◆ WHAT YOU HAVE TO DO: After locating the line with "[Dual Colour Glass" in the data that follows, return it and every later line exactly, up to and including the line with "Youtube (273, 648)".

Dataset entries:
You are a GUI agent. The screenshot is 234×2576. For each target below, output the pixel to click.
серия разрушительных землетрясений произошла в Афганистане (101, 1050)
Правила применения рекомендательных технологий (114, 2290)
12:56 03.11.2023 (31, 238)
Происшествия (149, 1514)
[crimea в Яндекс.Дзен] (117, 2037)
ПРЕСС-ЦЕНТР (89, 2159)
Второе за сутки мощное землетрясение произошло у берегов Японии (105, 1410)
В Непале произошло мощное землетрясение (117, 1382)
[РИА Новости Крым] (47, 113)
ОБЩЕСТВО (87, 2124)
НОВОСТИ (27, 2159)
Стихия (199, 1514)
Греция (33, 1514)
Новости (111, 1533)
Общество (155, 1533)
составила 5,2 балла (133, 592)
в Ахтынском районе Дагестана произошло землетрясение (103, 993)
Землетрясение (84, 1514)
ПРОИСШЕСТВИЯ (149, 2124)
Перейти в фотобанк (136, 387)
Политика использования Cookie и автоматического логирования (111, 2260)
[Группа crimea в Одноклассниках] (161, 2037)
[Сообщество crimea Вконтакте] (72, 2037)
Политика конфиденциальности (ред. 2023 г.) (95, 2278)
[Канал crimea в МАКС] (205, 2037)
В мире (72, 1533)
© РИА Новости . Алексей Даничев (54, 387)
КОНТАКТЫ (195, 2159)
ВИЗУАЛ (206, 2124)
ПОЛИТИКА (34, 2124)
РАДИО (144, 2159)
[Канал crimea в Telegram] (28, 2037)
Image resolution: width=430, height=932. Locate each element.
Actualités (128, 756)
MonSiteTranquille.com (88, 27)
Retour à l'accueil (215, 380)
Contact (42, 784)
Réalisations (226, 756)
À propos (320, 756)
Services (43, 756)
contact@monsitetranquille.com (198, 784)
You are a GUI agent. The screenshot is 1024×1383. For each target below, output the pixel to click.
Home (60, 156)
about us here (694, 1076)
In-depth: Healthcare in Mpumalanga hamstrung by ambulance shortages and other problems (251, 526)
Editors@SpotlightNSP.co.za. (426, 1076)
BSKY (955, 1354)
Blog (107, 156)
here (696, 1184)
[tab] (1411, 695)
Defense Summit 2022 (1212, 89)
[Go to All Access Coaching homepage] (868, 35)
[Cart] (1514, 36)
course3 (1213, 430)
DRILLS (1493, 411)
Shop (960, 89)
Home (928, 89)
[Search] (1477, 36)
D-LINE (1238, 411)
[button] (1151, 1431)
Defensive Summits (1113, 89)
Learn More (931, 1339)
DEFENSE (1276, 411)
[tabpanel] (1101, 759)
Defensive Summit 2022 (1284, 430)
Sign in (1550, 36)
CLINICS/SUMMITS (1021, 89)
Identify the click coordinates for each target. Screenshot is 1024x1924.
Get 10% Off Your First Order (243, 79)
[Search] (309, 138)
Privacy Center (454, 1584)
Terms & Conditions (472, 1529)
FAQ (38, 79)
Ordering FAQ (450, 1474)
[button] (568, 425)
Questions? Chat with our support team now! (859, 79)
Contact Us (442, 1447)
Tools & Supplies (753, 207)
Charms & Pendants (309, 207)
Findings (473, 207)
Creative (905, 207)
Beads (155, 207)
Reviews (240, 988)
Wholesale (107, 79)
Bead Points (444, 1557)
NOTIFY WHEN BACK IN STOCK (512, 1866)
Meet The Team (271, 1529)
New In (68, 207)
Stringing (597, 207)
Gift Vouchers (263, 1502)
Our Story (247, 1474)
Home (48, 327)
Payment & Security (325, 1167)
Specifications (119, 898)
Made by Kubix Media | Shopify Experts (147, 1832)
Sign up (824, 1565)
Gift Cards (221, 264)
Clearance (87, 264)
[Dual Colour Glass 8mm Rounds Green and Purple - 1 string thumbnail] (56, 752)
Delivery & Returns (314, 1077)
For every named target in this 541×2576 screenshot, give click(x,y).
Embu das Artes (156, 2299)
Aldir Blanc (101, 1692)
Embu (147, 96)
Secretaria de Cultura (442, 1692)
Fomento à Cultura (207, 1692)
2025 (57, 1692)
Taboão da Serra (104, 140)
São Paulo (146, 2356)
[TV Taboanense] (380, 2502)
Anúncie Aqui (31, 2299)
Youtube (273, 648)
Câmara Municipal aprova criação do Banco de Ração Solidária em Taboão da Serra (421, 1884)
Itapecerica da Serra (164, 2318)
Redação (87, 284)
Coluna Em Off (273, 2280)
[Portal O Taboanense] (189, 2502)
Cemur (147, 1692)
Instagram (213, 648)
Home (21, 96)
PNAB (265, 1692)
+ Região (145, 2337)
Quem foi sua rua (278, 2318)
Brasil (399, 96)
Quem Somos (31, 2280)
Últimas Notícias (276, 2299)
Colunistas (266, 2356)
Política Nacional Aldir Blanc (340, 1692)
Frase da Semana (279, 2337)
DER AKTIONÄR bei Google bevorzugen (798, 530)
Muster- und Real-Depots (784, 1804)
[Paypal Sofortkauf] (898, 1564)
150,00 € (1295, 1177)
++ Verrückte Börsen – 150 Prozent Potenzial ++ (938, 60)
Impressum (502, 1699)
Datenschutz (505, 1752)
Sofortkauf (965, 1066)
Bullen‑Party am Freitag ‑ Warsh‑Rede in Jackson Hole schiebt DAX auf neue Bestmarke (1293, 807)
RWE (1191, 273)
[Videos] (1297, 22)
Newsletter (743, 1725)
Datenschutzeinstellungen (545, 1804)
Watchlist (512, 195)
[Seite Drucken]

◆ OUTPUT OF THE TASK:
[Dual Colour Glass 8mm Rounds Green and Purple - 1 string thumbnail] (56, 752)
Delivery & Returns (314, 1077)
For every named target in this 541×2576 screenshot, give click(x,y).
Embu das Artes (156, 2299)
Aldir Blanc (101, 1692)
Embu (147, 96)
Secretaria de Cultura (442, 1692)
Fomento à Cultura (207, 1692)
2025 (57, 1692)
Taboão da Serra (104, 140)
São Paulo (146, 2356)
[TV Taboanense] (380, 2502)
Anúncie Aqui (31, 2299)
Youtube (273, 648)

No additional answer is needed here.